In 1921 he emigrated to the British Mandate of Palestine and opened a practice in Jerusalem. He was a partner of Pinchas Rosen, who later became the Israeli Justice Minister, and was associated with Mapai. He was invited by the Mandate authorities to teach at the Jerusalem Law School and became a lecturer there. He was the lawyer for the Histadrut. He specialized in Labor law and was one of the initiators and drafters of the Mandatory Law of compensation to dismissed workers.

In the 1930s he was appointed President of the Court of Honor of the World Zionist Organization and President of the Association of Jewish Lawyers in Eretz Israel.

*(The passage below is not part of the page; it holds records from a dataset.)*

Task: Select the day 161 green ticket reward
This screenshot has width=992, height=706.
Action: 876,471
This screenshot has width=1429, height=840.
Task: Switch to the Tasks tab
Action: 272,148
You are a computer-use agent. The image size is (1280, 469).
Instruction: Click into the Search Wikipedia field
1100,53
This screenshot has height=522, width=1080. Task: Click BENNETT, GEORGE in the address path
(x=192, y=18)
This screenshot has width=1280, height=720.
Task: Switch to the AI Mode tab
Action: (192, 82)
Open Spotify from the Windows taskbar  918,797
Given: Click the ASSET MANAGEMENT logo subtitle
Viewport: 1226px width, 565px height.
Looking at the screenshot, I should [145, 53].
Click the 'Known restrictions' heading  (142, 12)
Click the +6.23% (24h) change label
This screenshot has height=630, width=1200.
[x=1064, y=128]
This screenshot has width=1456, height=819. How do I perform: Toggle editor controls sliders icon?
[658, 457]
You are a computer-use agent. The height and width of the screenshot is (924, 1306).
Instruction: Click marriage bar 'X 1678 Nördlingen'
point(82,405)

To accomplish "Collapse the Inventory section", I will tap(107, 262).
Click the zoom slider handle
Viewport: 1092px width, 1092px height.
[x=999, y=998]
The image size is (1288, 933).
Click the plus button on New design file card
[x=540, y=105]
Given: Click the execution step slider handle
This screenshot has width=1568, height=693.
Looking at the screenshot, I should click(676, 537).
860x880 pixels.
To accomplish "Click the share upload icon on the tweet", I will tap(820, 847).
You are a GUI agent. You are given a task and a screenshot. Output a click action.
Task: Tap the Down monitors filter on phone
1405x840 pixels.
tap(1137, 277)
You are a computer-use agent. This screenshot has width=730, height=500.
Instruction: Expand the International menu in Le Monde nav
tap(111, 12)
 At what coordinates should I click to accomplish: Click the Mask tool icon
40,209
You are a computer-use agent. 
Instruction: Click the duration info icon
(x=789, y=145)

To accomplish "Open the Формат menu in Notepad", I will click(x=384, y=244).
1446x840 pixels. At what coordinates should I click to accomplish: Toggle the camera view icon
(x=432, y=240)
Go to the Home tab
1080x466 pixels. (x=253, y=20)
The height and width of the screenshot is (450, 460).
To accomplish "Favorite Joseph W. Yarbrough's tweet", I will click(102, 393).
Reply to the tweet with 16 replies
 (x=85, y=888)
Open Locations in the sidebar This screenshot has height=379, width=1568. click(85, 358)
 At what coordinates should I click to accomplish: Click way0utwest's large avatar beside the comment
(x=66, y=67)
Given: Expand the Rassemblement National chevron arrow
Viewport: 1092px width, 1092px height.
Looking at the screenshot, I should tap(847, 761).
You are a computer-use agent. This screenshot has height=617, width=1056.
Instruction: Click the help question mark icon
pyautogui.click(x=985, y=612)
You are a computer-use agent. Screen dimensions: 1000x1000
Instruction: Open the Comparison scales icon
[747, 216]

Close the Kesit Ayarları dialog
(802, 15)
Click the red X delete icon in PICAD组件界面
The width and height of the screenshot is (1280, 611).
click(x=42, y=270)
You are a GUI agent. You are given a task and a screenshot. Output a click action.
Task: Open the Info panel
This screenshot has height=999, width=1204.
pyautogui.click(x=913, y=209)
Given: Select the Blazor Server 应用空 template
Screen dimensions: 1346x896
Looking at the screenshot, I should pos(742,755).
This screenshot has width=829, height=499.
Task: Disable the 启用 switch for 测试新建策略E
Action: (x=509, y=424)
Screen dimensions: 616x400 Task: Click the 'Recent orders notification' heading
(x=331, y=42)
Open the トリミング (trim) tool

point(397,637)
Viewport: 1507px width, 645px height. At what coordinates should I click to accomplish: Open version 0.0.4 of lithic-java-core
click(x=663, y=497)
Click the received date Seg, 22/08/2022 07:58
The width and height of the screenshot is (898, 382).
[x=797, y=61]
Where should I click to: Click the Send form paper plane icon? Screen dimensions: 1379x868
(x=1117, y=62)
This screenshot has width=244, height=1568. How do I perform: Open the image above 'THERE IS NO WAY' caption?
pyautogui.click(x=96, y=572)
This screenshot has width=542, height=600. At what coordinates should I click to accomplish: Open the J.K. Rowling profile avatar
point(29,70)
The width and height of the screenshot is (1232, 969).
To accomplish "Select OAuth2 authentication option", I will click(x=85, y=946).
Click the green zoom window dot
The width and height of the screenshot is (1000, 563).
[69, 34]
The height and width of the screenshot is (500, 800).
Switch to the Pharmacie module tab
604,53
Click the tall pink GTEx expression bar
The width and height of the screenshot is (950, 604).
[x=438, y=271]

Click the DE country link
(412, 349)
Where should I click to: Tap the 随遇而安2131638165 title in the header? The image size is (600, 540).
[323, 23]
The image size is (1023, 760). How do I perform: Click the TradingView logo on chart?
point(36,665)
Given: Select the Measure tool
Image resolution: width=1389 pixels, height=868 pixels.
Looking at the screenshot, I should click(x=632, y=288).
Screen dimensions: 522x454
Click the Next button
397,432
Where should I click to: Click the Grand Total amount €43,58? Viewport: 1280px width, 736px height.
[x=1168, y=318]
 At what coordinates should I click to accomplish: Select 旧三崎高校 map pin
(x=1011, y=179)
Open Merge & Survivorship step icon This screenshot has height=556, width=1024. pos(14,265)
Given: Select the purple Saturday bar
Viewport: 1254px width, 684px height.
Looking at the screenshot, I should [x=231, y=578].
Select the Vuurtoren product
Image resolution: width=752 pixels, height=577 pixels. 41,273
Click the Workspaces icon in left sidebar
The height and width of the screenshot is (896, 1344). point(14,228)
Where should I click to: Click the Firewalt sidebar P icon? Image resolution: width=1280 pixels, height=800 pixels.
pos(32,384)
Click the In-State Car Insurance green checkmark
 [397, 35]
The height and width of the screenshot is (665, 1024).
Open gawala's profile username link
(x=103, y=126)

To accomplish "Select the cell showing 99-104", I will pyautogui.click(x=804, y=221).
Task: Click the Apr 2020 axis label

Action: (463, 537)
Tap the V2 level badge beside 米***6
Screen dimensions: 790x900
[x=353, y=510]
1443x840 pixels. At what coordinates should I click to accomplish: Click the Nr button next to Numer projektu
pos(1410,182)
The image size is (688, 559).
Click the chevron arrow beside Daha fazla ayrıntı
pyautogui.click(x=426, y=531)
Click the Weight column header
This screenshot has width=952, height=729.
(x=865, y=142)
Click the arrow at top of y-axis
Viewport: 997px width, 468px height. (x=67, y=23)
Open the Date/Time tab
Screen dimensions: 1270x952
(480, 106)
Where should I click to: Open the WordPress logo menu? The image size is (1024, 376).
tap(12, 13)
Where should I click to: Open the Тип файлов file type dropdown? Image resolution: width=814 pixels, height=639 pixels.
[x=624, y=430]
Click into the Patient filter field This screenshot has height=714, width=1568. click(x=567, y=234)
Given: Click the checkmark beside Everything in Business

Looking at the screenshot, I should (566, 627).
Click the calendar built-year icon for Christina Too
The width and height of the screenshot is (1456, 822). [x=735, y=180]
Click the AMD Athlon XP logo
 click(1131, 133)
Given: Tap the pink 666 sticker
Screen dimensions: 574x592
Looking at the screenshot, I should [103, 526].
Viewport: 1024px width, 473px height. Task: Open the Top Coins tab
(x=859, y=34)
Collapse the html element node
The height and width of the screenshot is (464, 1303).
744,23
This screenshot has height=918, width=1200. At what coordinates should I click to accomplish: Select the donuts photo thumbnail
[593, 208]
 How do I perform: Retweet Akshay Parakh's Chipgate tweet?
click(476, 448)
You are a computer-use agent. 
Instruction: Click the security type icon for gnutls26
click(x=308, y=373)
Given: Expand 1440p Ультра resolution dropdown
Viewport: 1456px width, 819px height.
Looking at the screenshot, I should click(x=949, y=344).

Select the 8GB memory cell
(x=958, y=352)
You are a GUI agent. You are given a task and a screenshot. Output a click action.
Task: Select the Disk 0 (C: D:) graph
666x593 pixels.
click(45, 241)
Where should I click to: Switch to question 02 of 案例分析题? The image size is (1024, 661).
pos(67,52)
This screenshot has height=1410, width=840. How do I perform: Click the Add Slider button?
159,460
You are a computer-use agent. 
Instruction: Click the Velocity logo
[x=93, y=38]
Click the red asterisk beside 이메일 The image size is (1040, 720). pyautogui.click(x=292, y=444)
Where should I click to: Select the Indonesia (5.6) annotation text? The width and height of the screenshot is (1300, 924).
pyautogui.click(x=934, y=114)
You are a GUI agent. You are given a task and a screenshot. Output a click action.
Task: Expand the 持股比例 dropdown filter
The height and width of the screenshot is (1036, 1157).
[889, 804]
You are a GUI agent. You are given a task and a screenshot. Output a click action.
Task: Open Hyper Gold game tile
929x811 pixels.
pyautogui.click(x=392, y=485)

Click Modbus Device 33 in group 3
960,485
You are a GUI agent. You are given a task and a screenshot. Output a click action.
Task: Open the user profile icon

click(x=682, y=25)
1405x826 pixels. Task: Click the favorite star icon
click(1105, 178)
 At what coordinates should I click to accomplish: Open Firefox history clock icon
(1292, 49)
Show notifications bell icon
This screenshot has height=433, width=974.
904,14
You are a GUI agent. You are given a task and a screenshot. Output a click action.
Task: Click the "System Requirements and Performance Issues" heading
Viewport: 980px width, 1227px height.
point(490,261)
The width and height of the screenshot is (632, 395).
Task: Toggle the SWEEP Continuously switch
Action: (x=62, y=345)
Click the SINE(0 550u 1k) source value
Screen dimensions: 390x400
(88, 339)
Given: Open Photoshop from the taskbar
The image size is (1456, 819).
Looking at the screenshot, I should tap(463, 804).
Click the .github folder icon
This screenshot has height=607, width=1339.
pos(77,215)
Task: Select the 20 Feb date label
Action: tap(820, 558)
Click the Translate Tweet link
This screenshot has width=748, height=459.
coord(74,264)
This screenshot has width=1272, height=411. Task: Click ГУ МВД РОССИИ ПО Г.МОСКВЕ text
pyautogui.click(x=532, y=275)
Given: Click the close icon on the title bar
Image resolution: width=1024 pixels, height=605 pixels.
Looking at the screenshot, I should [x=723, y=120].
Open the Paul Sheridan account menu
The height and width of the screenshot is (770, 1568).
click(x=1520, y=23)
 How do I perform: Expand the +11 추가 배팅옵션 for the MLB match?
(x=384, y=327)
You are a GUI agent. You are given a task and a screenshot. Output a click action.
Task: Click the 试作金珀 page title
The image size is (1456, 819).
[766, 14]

After the Israeli Declaration of Independence in 1948 he was appointed President of the Supreme Court. He did not consider the Declaration of Independence a legally binding document.

In 1954 he retired due to a terminal illness and was succeeded by Yitzhak Olshan. He died in 1961 in Jerusalem. In 1989, Israel issued a stamp in his honour. His daughter, Michal, married Supreme Court judge Haim Cohn.